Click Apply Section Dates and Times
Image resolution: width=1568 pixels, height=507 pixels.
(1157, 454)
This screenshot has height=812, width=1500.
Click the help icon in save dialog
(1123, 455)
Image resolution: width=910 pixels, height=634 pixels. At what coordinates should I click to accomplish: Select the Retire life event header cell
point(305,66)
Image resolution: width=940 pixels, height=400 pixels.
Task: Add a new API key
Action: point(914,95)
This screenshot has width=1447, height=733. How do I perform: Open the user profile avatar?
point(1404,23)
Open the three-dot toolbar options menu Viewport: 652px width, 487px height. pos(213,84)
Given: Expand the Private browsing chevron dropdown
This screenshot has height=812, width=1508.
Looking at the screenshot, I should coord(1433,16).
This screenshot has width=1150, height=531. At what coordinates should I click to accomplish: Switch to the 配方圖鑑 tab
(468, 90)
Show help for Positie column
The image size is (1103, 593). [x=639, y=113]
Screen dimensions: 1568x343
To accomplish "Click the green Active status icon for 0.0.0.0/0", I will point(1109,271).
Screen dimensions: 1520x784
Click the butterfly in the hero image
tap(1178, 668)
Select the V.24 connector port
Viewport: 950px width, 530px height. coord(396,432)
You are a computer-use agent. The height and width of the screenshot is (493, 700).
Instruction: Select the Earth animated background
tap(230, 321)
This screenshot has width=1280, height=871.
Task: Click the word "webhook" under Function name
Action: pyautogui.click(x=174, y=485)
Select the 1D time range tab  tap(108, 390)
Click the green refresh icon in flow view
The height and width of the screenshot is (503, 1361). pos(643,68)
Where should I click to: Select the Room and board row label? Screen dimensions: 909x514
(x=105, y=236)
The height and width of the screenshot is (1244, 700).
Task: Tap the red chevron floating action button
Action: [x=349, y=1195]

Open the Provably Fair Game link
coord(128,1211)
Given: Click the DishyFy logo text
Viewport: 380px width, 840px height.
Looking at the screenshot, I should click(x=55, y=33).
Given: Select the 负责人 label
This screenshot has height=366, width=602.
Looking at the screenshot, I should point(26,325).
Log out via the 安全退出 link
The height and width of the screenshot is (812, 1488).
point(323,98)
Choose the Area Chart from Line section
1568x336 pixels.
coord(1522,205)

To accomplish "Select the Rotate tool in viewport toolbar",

____________________

§ **Your goal**
Output every line of the material above as a JSON array of strings, one string per line, with blank lines omitted.

§ **Answer to the exercise**
[
  "Click Apply Section Dates and Times",
  "Image resolution: width=1568 pixels, height=507 pixels.",
  "(1157, 454)",
  "This screenshot has height=812, width=1500.",
  "Click the help icon in save dialog",
  "(1123, 455)",
  "Image resolution: width=910 pixels, height=634 pixels. At what coordinates should I click to accomplish: Select the Retire life event header cell",
  "point(305,66)",
  "Image resolution: width=940 pixels, height=400 pixels.",
  "Task: Add a new API key",
  "Action: point(914,95)",
  "This screenshot has width=1447, height=733. How do I perform: Open the user profile avatar?",
  "point(1404,23)",
  "Open the three-dot toolbar options menu Viewport: 652px width, 487px height. pos(213,84)",
  "Given: Expand the Private browsing chevron dropdown",
  "This screenshot has height=812, width=1508.",
  "Looking at the screenshot, I should coord(1433,16).",
  "This screenshot has width=1150, height=531. At what coordinates should I click to accomplish: Switch to the 配方圖鑑 tab",
  "(468, 90)",
  "Show help for Positie column",
  "The image size is (1103, 593). [x=639, y=113]",
  "Screen dimensions: 1568x343",
  "To accomplish \"Click the green Active status icon for 0.0.0.0/0\", I will point(1109,271).",
  "Screen dimensions: 1520x784",
  "Click the butterfly in the hero image",
  "tap(1178, 668)",
  "Select the V.24 connector port",
  "Viewport: 950px width, 530px height. coord(396,432)",
  "You are a computer-use agent. The height and width of the screenshot is (493, 700).",
  "Instruction: Select the Earth animated background",
  "tap(230, 321)",
  "This screenshot has width=1280, height=871.",
  "Task: Click the word \"webhook\" under Function name",
  "Action: pyautogui.click(x=174, y=485)",
  "Select the 1D time range tab  tap(108, 390)",
  "Click the green refresh icon in flow view",
  "The height and width of the screenshot is (503, 1361). pos(643,68)",
  "Where should I click to: Select the Room and board row label? Screen dimensions: 909x514",
  "(x=105, y=236)",
  "The height and width of the screenshot is (1244, 700).",
  "Task: Tap the red chevron floating action button",
  "Action: [x=349, y=1195]",
  "Open the Provably Fair Game link",
  "coord(128,1211)",
  "Given: Click the DishyFy logo text",
  "Viewport: 380px width, 840px height.",
  "Looking at the screenshot, I should click(x=55, y=33).",
  "Given: Select the 负责人 label",
  "This screenshot has height=366, width=602.",
  "Looking at the screenshot, I should point(26,325).",
  "Log out via the 安全退出 link",
  "The height and width of the screenshot is (812, 1488).",
  "point(323,98)",
  "Choose the Area Chart from Line section",
  "1568x336 pixels.",
  "coord(1522,205)",
  "To accomplish \"Select the Rotate tool in viewport toolbar\","
]